More Photo Mysteries Uncovered
The new issue of Civil War Times features a neat bit of detective work by Rick Eiserman, who discovered the likely photographer behind the famous images of the Texas Brigade in its winter quarters near Dumfries, Virginia, in the winter of 1861-62. Eiserman came upon the critical reference while doing more generalized research on the Texas Brigade, in the papers of two Galveston soldiers, William and Charles Schadt:
The Schadts wrote several letters from their Dumfries encampment at Camp Wigfall during 1861-62. I was halfway through an April 2, 1862, letter from William when the words seemed to jump off the page: “When we were in winter quarters Tom Blessing in our company had some dauguean [sic] fixings send [sic] to him and he went to work taking pictures in [sic] we have had a picture taken of the mess you can see it by calling on Mr. Waters or F. Hitchcock either of them will let you have one to take a copy of if you want it.”
My heart started racing as I read and reread that letter. After so many hours of searching specifically for the identity of the photographer, I’d found what I wanted when I wasn’t really anticipating it. The Dumfries photographer had actually been a soldier in the Texas Brigade. But who was this man who had obtained “dauguean fixings,” and how did he know what to do with them?
It turns out that Solomon Thomas “Tom” Blessing, who did indeed serve with William Schadt in Company L, was one of three brothers who worked as professional photographers before and after the war. Between the three of them, they owned or operated studios in New Orleans, Houston and Galveston. Clearly he had the knowledge and skills to take the photographs.
This is good stuff, made better for me by the local connection of the photographer, and the archival source being the incomparable Galveston and Texas History Center at Rosenberg Library here. The Blessings were prolific photographers in the years after the war.

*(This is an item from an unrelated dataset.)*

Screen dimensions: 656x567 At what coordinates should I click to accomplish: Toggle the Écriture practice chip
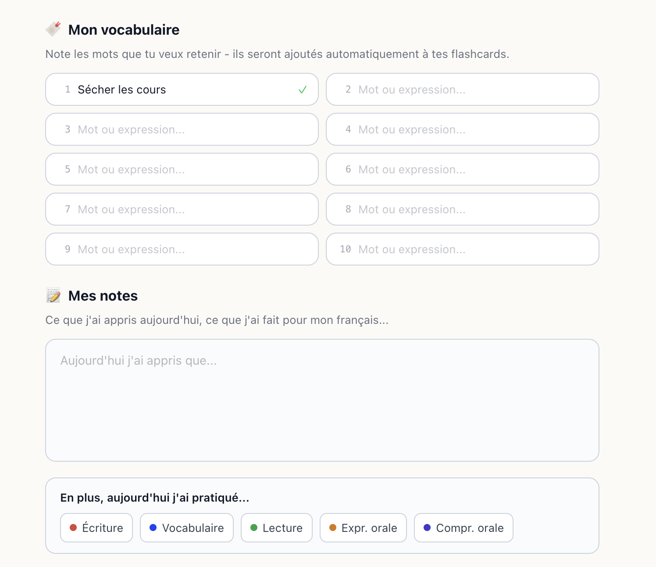(96, 528)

Props as well to Craig Swain, who has his own photographic detective work highlighted in the same issue, along with a feature article on the Union’s 4.5-inch rifle, appropriately dubbed the “Yankee Super Gun.”
_____________
Images: At top, a photo believed to have been taken by Pvt. Tom Blessing of Galveston, Texas, of fellow members of Co. L of the 1st Texas Infantry. Left to right, as identified by Rick Eiserman: Pvt. Charles McCarty, Pvt. Joseph Nagle, Sgt. James Southwick, and Pvt. James Nagle. Photo via Austin History Center, Austin Public Library.